- [EXERCISE A] Before the records below, a blog post explains how its site got its name. List the name ideas and references that the post says were considered before "Small Answers" was chosen.
- [EXERCISE B] Continue the blog post about naming the site, starting after its last line.

- [TEXT SHOWN]
=== Section Start ===

Namesake: On Being Small (Or, How to Name a Blog)

Wisława Szymborska, Kraków, 1980, photo: Wojciech Plewiński / Forum

Wisława Szymborska, Kraków, 1980, photo: Wojciech Plewiński / Forum

We struggled to pick a name for this site. We wanted to give a sense of the topics areas we’ll be addressing without being too literal, too self-helpy, or too limiting since this site focuses on career and work, but also greater life choices. We brainstormed, researched, and tested out ideas (the runner up was “The Sounding Line,” after a nautical tool for measuring depths). We thought about literary references (James and the Giant Peach), biological themes (equilibrium, symbiosis), and object analogies (Newton’s Cradle).

After yet another brainstorming session that didn’t go anywhere, we were pretty decided to go with “The Sounding Line.” but Leda remembered Wislawa Szymborska’s poem, “Under One Small Star” (copied below). We like Small Answers as a name and believe that it captures our essentially humble approach, our blend of ambition and realism, and our practical orientation. The themes in Szymborska’s poem address many of Small Answer’s central themes, particularly the imperfect nature of living a human existence.

The line “My apologies to great questions for small answers” suggests that we have only mundane and human-scale answers to the great mysteries of the universe. Big Questions — the ones about the meaning of life, of why we are here and what to do while we are — have no certain answers. Szymborska’s poem suggests that these uncertainties are addressed in small ways: by living the lives we have, by chopping wood and carrying water. For us, these small answers can be very significant. Small changes can have big impacts.

In NPR’s obituary of Wislawa Szymborska, David Orr writes “Szymborska’s poems generally focus on everyday subjects or situations, and her tone stays firmly in the middle ground. She doesn’t rant; she calmly assesses.” We hope to do the same.

 

Under One Small Star

My apologies to chance for calling it necessity.

My apologies to necessity if I’m mistaken, after all.

Please, don’t be angry, happiness, that I take you as my due.

=== Section End ===

- [DATA FOR REVIEW]
=== Section Start ===

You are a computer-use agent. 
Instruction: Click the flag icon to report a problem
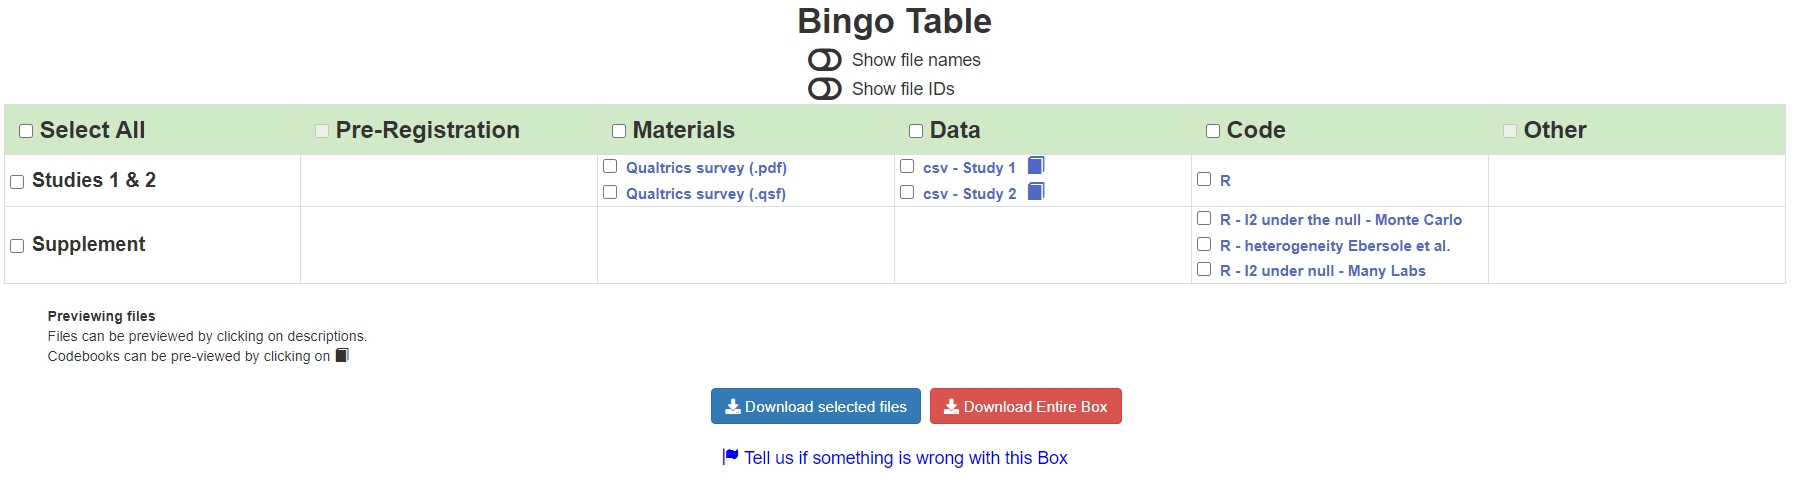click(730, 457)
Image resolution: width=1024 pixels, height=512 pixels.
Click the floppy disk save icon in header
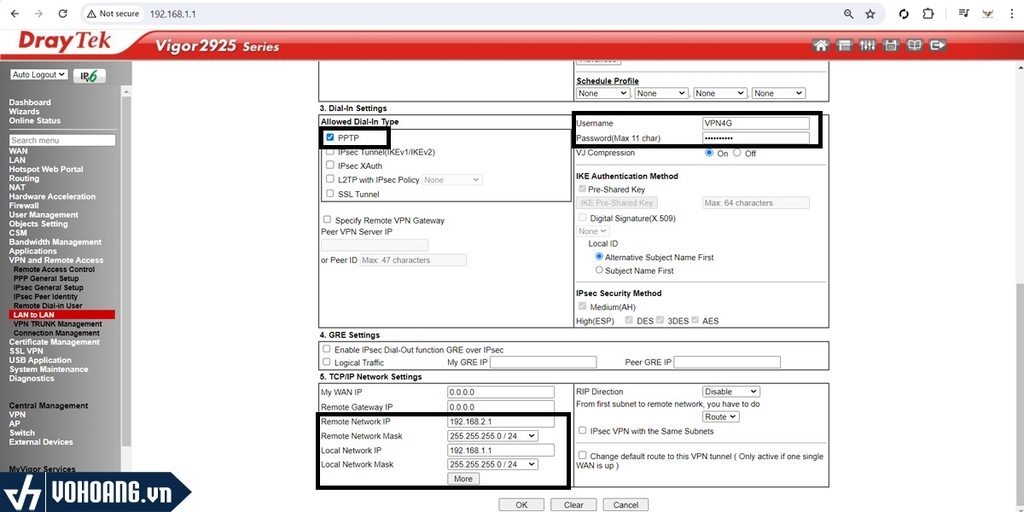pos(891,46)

=== Section End ===

- [EXPECTED OUTPUT A]
- "The Sounding Line"
- James and the Giant Peach
- Equilibrium
- Symbiosis
- Newton's Cradle

- [EXPECTED OUTPUT B]
May my dead be patient with the way my memories fade.

My apologies to time for all the world I overlook each second.

My apologies to past loves for thinking that the latest is the first.

Forgive me, distant wars, for bringing flowers home.

Forgive me, open wounds, for pricking my finger.

I apologize for my record of minuets to those who cry from the depths.

I apologize to those who wait in railway stations for being asleep today at five a.m.

Pardon me, hounded hope, for laughing from time to time.

Pardon me, deserts, that I don’t rush to you bearing a spoonful of water.

And you, falcon, unchanging year after year, always in the same cage,

your gaze always fixed on the same point in space,

forgive me, even if it turns out you were stuffed.

My apologies to the felled tree for the table’s four legs.

My apologies to great questions for small answers.

Truth, please don’t pay me much attention.

Dignity, please be magnanimous.

Bear with me, O mystery of existence, as I pluck the occasional thread from your train.

Soul, don’t take offense that I’ve only got you now and then.

My apologies to everything that I can’t be everywhere at once.

My apologies to everyone that I can’t be each woman and each man.

I know I won’t be justified as long as I live,

since I myself stand in my own way.

Don’t bear me ill will, speech, that I borrow weighty words,

then labor heavily so that they may seem light.